Neuartige Herstellungsverfahren könnten hocheffiziente LED-Beleuchtungssysteme bald günstiger machen.

Zwar verkaufen sich Lampen auf Leuchtdiodenbasis auch in Deutschland immer besser, doch ein echter Durchbruch der stromsparenden Lichtbringer wird derzeit noch durch ihren vergleichsweise hohen Preis verhindert. LEDs halten deutlich länger als Glühbirnen und die meisten Leuchtstofflampen. Aber für eine qualitativ hochwertige LED-Birne, die die Lichtleistung von 60-Watt-Glühbirnen liefert, zahlt man derzeit 15 Euro und mehr. Einer der größten LED-Hersteller der Welt, der deutsche Konzern Osram Opto Semiconductors, will mit einem neuen Produktionsverfahren nun die Kosten senken – und zwar deutlich.

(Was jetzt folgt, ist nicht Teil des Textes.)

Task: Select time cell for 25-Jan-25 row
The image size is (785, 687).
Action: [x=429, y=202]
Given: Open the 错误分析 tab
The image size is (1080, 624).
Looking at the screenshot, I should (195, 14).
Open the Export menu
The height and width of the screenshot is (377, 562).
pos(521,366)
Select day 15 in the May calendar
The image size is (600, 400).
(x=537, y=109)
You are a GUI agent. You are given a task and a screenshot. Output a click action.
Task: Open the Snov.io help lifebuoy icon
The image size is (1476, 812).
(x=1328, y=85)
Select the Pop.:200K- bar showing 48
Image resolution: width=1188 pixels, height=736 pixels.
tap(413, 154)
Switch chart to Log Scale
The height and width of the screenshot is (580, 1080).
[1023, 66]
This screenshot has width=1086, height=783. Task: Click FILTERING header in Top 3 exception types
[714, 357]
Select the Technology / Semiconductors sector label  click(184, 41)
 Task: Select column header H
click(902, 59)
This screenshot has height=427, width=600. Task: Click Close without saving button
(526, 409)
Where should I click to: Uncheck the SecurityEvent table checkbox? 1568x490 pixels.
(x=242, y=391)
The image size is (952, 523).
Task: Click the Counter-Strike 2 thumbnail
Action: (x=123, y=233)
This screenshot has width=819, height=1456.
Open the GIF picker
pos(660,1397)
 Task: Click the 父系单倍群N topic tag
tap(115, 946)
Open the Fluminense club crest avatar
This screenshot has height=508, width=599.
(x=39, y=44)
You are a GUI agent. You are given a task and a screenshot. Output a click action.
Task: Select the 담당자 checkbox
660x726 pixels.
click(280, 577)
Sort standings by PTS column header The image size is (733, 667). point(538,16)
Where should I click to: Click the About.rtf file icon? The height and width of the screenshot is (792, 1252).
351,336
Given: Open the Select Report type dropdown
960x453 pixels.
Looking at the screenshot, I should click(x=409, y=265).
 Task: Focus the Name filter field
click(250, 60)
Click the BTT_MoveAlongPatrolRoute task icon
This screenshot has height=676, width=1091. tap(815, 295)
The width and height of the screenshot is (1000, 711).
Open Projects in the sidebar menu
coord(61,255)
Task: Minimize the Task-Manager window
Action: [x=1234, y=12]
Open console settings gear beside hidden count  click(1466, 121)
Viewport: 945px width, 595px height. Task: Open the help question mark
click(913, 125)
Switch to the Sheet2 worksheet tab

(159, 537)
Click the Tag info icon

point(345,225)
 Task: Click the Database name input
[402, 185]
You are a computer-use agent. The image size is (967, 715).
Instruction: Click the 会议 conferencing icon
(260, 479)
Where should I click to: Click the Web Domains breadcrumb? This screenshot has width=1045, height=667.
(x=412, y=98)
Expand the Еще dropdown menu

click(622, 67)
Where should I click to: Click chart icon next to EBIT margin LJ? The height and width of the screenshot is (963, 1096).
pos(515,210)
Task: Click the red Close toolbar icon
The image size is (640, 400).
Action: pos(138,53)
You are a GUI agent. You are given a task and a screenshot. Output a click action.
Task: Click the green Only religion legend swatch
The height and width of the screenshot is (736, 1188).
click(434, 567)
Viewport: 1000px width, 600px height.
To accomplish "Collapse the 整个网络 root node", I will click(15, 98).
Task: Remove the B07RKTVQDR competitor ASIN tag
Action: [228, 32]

Weiße LEDs werden typischerweise hergestellt, indem blaue Galliumnitrid-LEDs mit gelbem Leuchtstoff überzogen werden. Das Galliumnitrid wird wiederum in dünnen Schichten auf einem teuren Saphir-Substrat gezogen. Osram will dieses Substrat nun durch eine günstigere Silizium-Variante ersetzen. Diese kostet nur etwa ein Drittel und könnte sogar noch billiger werden, weil sie in größeren Blöcken produziert werden kann.

Osram Opto zufolge produzieren seine Silizium-basierten weißen LEDs 127 Lumen für jedes Watt Leistung. Der Wirkungsgrad soll rund 58 Prozent betragen, was vergleichbar mit kommerziellen LEDs aus Saphir-Substrat-Fertigung ist. Peter Stauss, Projektmanager bei Osram Opto, räumt allerdings ein, dass die Technik zunächst noch durch eine Prüf- und Optimierungsphase muss, bevor erste so gefertigte LEDs dann in zwei bis drei Jahren auf den Markt kommen können.

Osram Opto ist bei weitem nicht das einzige Unternehmen, das versucht, billigere Galliumnitrid-LEDs auf Silizium-Substrat-Basis herzustellen. Der chinesische Anbieter Lattice Power will angeblich bereits mit einer kommerziellen Produktionslinie gestartet sein. Das kalifornische Start-up Bridgelux will wiederum mit Toshiba zusammenarbeiten, um solche LEDs herzustellen. Plessey Semiconductors aus Großbritannien hofft unterdessen, bis Ende des Jahres Galliumnitrid-LEDs auf Silizium-Substrat-Basis mit Hilfe einer Technologie herzustellen, die man von CamGaN, einem Spin-off der Cambridge University, erworben hat. Und auch Philips und Samsung verfolgen den technischen Ansatz zunehmend ernsthafter.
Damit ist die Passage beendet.